Lo de Guivarch en 1998 fue similar. Tuvo distinta compañía en el sector ofensivo del conjunto galo que dio la vuelta ante su gente. Thierry Henry, Zinedine Zidane, David Trezeguet, Emmanuel Petit y hasta Lilian Thuram marcaron en aquella campaña. Sin embargo, Stephane fue titular no marcó en los 6 partidos que jugó, incluida la final.
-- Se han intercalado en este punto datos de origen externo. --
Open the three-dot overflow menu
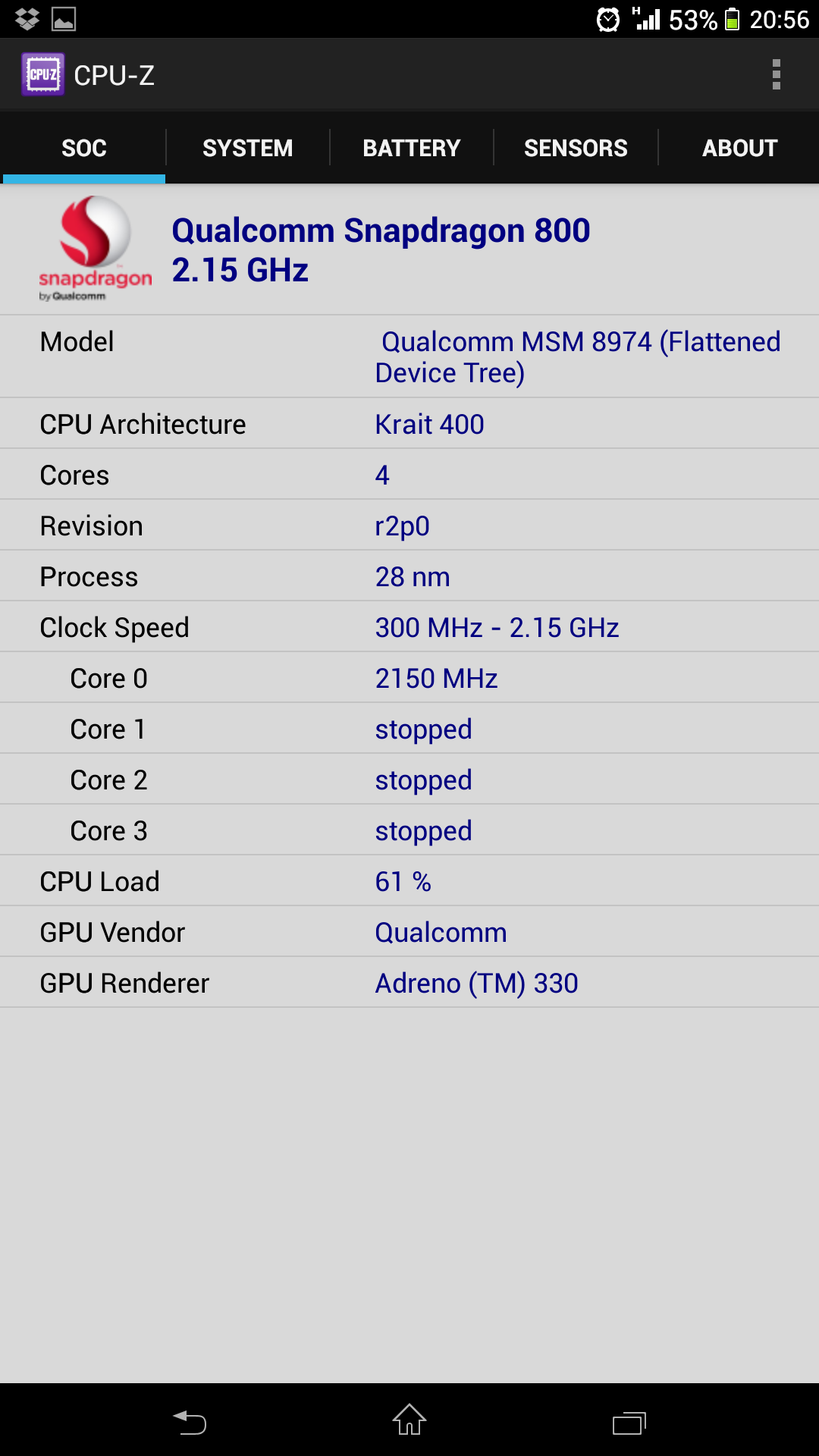This screenshot has width=819, height=1456. (x=776, y=74)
Más allá de no anotar en las ocasiones que dispusieron, ocuparon un rol útil para los equipos campeones. Intervinieron en jugadas clave, como el cuarto gol de Mbappé a Argentina con pase de Giroud. Por otra parte, son cada vez menos los que juegan ‘‘para que el 9 la empuje’’. Por eso son tan valorados los delanteros que fabrican sus propias ocasiones y anotan.

Guivarch dejó el fútbol tres años después de ser campeón del mundo para dedicarse a vender piletas. Probablemente, su ‘’imitador’’ no termine igual, dado que tiene hilo en el carretel y, por ejemplo, el año pasado ganó el premio Puskas por hacer el mejor gol del año con un taco inolvidable jugando para el Arsenal.
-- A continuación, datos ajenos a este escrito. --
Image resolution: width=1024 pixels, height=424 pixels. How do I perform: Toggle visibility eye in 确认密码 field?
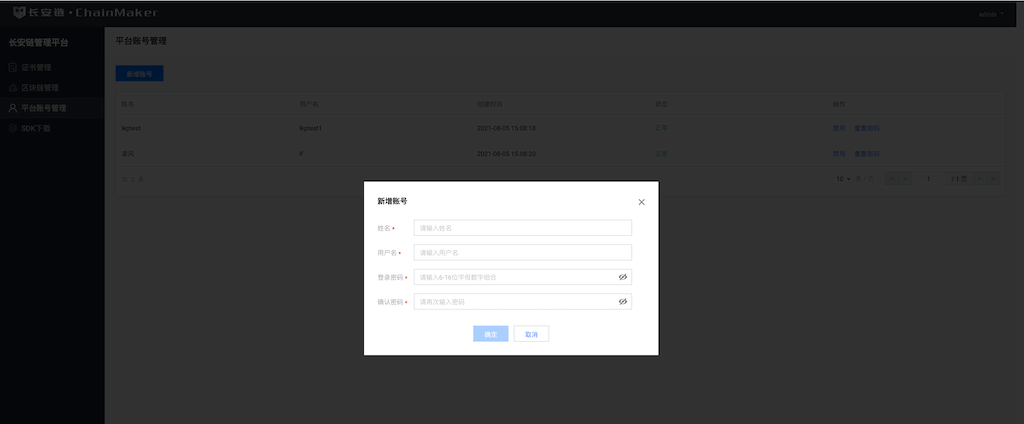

En definitiva, tanto Olivier como Stephane, fueron respaldados por equipos que no precisaron sus goles, sino de su juego, presencia y ocupación de espacios para consagrarse.

Top 3 de
técnicos elegidos
3
los entrenadores que ganaron el Mundial como jugadores y como DT: Zagallo, Beckenbauer y Deschamps.
‘‘Siempre lo dije: si tengo que ser el Guivarch de Argentina no hay ningún problema. Me importa más salir campeón’’
Hernán Crespo, el 9 de la Albiceleste en la previa del Mundial Alemania 2006.
En 1998, el equipo que dirigía Aimé Jacquet llegó al gol a través de 9 futbolístas distintos. Ninguno de ellos fue el delantero centro, quien igual fue importante.
En 2017, Giroud ganó el premio al mejor gol del año por un tanto de taco anotado para el Arsenal. Fue el 1 de enero vs Cristal Palace.
Deschamps Elysees
Didier armó un equipo que, luego de un proceso de seis años, sumó un subcampeonato europeo y un Mundial. Nada mal para el DT que encontró un libreto pragmático y aprovechó al máximo la gran camada de jugadores jóvenes.
En cuanto a manejo de plantel, quizás esa sea la mayor virtud del entrenador. Deschamps derribó muchas leyes que el fútbol impone a través de los años. ‘‘Los pibes ganan partidos pero los jugadores ganan campeonatos’’, suele decirse.
La consagración del domingo no es menor, ya que este de Francia es el plantel de menor edad promedio en dar la vuelta.
Kylian Mbappé es el segundo más jóven en ganar un Mundial después de lo hecho por Pelé con 17 años en 1958.
Si bien no es un equipo brillante desde la estética, sí se trata de un gran campeón. Bajó a un grande el octavos como Argentina y luego uno de los que mejor juega en Copas como Uruguay, en cuartos.
Después superó en semis a la sensación belga y a la revelación croata en la final.
No se puede negar que fue un equipo trabajado. Eso le brindó soluciones cuando en el juego colectivo no encontraba profundidad. Así convirtió varios goles de pelota parada en momentos clave. La pegada de Griezmann más los desmarques de Varane y Umtiti abrieron el camino en los cruces.
Más que Campos Eliseos, París tendrá a partir de ahora su ‘‘Deschamps Elysees’’, con el agradecimiento hacia su DT.